Lita Bratt, Retired Faculty

Three quarters of a century ago, Lita Stubbs Bratt was born in San Antonio, Texas, to an engineer father and a schoolteacher mother. A brother and a sister completed the family. After graduating from high school in San Antonio, Lita headed off to Cornell University. While at Cornell she was a member of Tri Delta sorority, and Raven and Serpent and Mortar Board honoraries. She graduated from Cornell with a major in Art History.

Lita moved back to Texas, married Mauri Bratt and had three children, Nancy, Carol, and Hank. This was her first exposure to working with children, and her first decision to become a teacher. She completed her teaching requirements at SMU in Art Education. After teaching elementary art for three years in Dallas, Lita met Nik Krevitsky, then head of Art Education for TUSD, applied for a job in Tucson and was accepted to teach school at at Palo Verde High School. The next two years could best be described as “on the job training: at 6 a.m.” as Palo Verde was on double sessions at that time. Under the guidance of Celeste Norris Caldwell there could have been no better training.

Hank Egbert was putting together a faculty for the new Sahuaro High School and invited Lita to head up the Art Department. “What a fantastic opportunity! To equip a brand new art department, set the curricula, and help in the art staff selection.” The first year Lita taught all the art classes but the second year she was joined by Dick Arnold, a gifted artist who co­taught with Lita for almost 20 years. Those 20 years were incomparable. They were filled with great students, a fantastic faculty, and an administration whose goal was to create the finest high school possible. During this time, Lita obtained a Master’s degree from the University of Arizona in Art Education and created a new curriculum in Individualized Instruction in Jewelry. Other areas of emphasis for Lita were ceramics and weaving. During the decade of the 70s, Indian jewelry became the rage and Lita taught a Pima College class at night which was attended by many teachers and administrators, including Hank Egbert and Harry Johnson. In the decade of the 80s, Lita helped write the Art Curriculum for TUSD; and with Dick Arnold wrote a high school curriculum for Art History, which became one of the Advanced Placement classes offered by Sahuaro High School.

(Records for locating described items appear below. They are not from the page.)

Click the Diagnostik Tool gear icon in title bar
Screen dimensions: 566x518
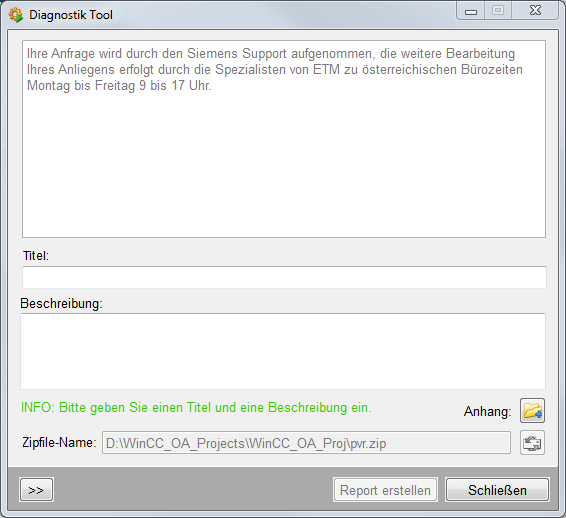16,15
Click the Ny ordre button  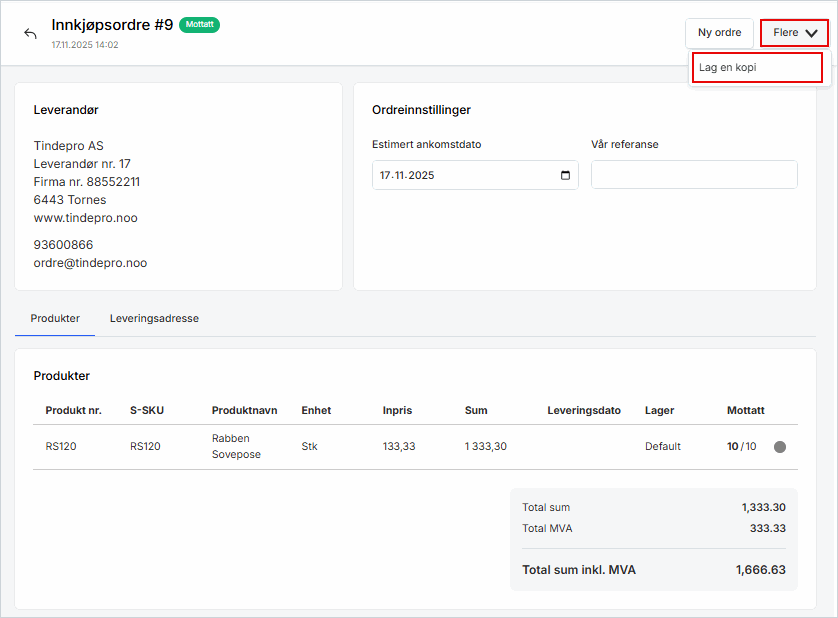[719, 33]
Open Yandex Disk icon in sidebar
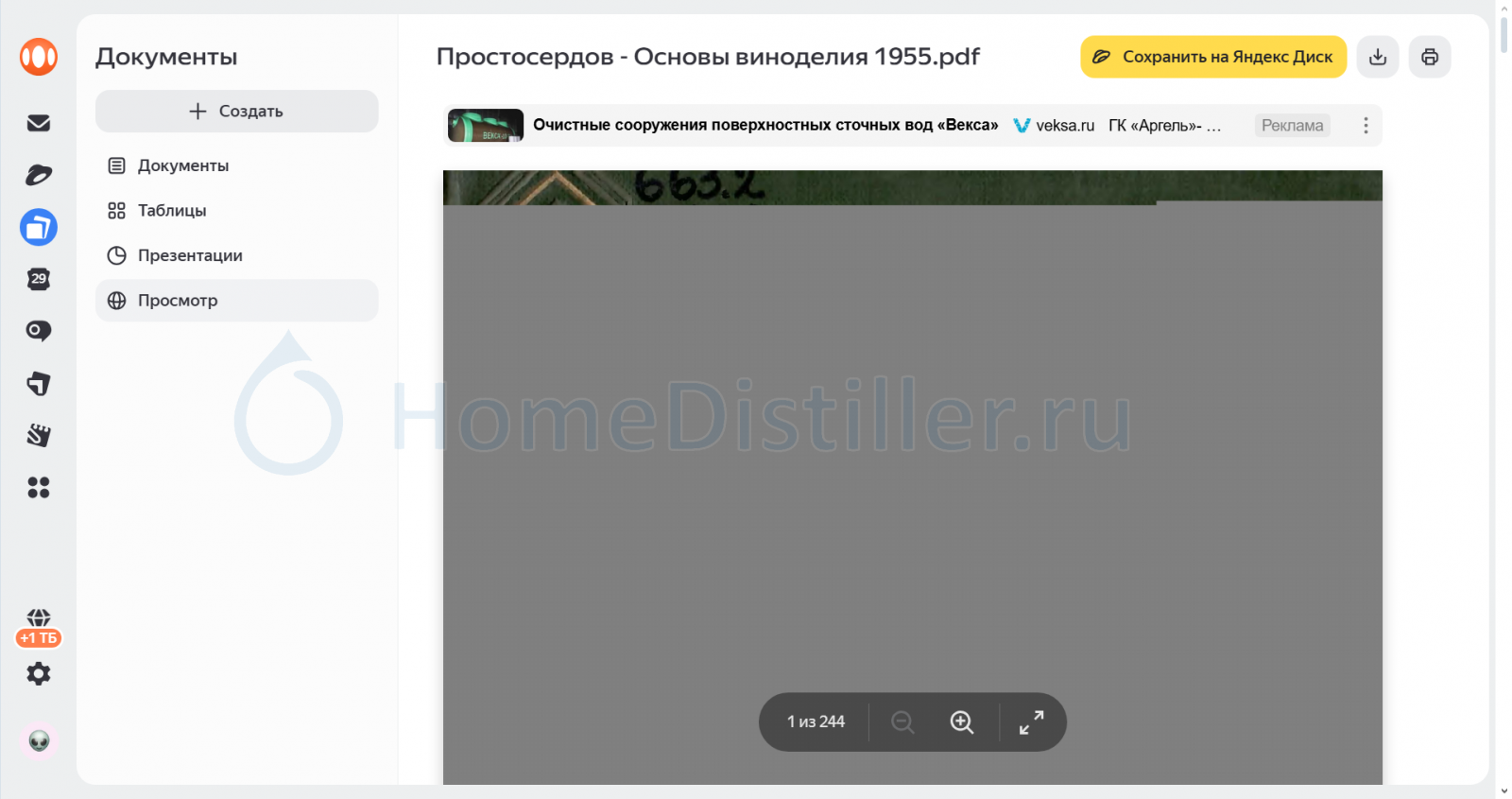This screenshot has height=799, width=1512. (39, 175)
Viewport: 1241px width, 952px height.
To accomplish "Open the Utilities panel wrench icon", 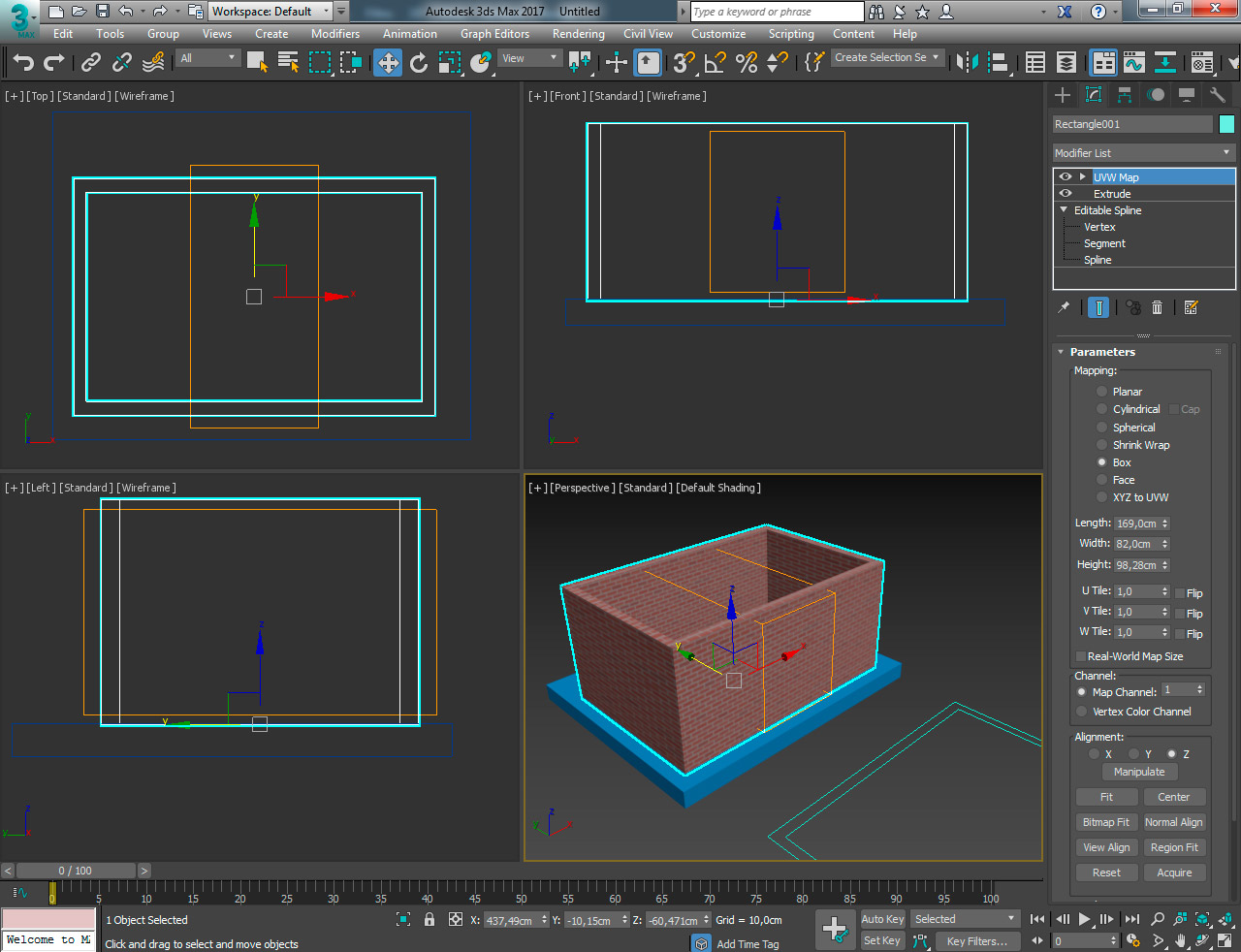I will click(1217, 95).
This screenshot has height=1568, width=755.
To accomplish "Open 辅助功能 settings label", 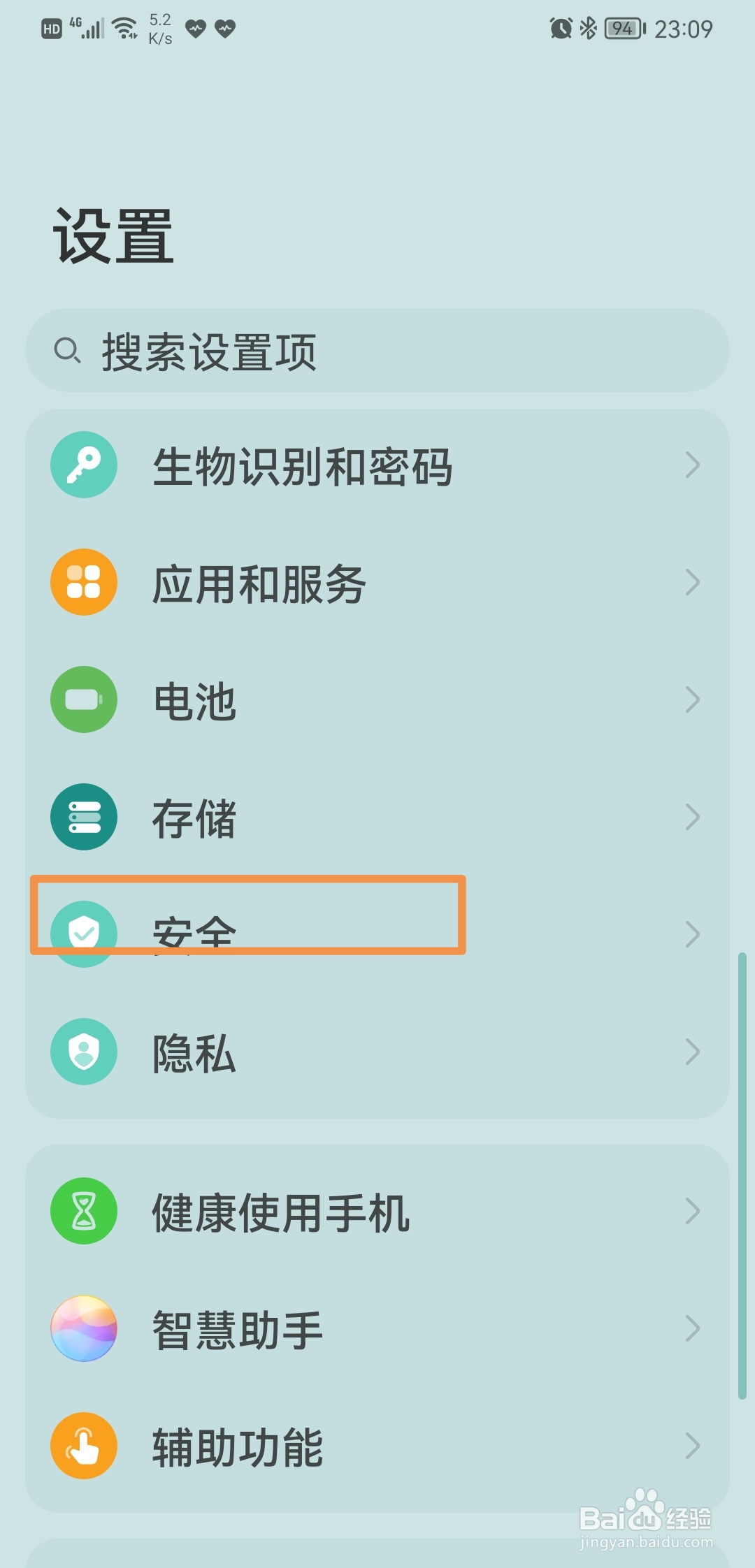I will click(x=238, y=1447).
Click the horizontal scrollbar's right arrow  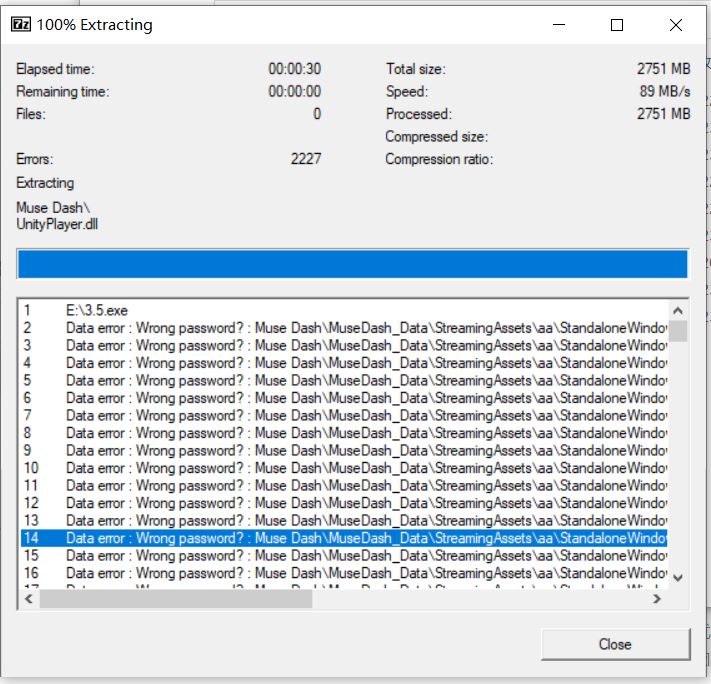click(657, 599)
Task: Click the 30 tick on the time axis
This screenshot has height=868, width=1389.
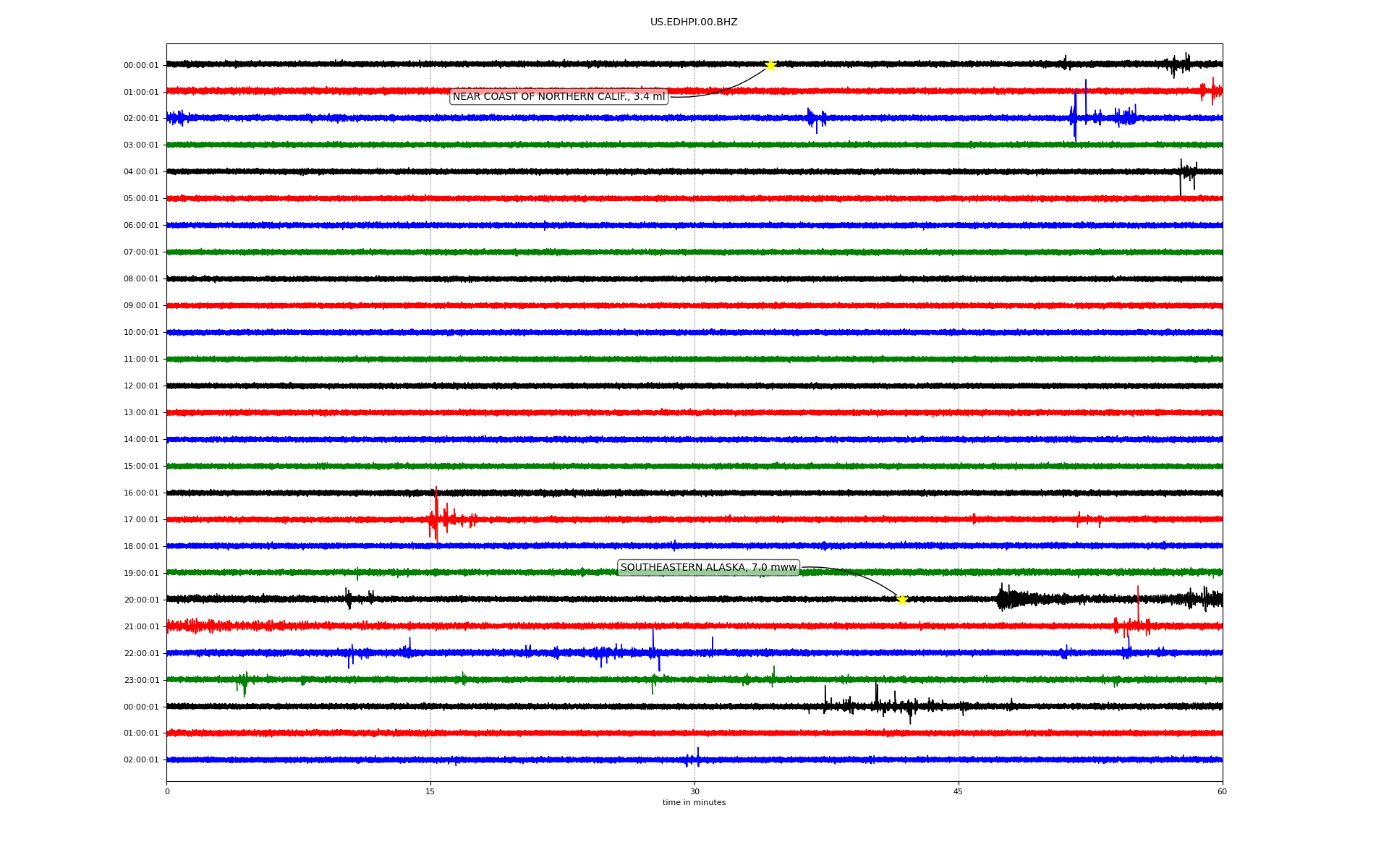Action: [694, 791]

During these years she also served on the Curriculum Associates as Chairman of the Fine Arts department. Lita retired in 1988 from Sahuaro on an early retirement plan. This enabled her to work for the District for seven more years on a 30-days a year basis. This gave her the opportunity to place the Art History program in other TUSD high schools, notable Tucson High Magnet Fine Arts and at Pueblo High School. She completed her seven years by giving lectures on various Art History topics to classes at Sahuaro.

In 1995, Lita and Liz Fimbres founded The Reading Seed, a volunteer organization that recruits people to mentor primary-age children who need extra help in learning to read. This organization has now grown to between 150 and 200 volunteers. Other interests for Lita have been the Cougar Foundation and the Sahuaro Speculators, an investment group formed by a group of retired Sahuaro women teachers. Family is still the core of her life. And “family” has expanded to include grandson Corey, his wife Christi, and great granddaughter Sydney; granddaughter Kit, grandson Wesley and granddaughter Tara, and the newest granddaughter Grace. “Who could ask for anything more?”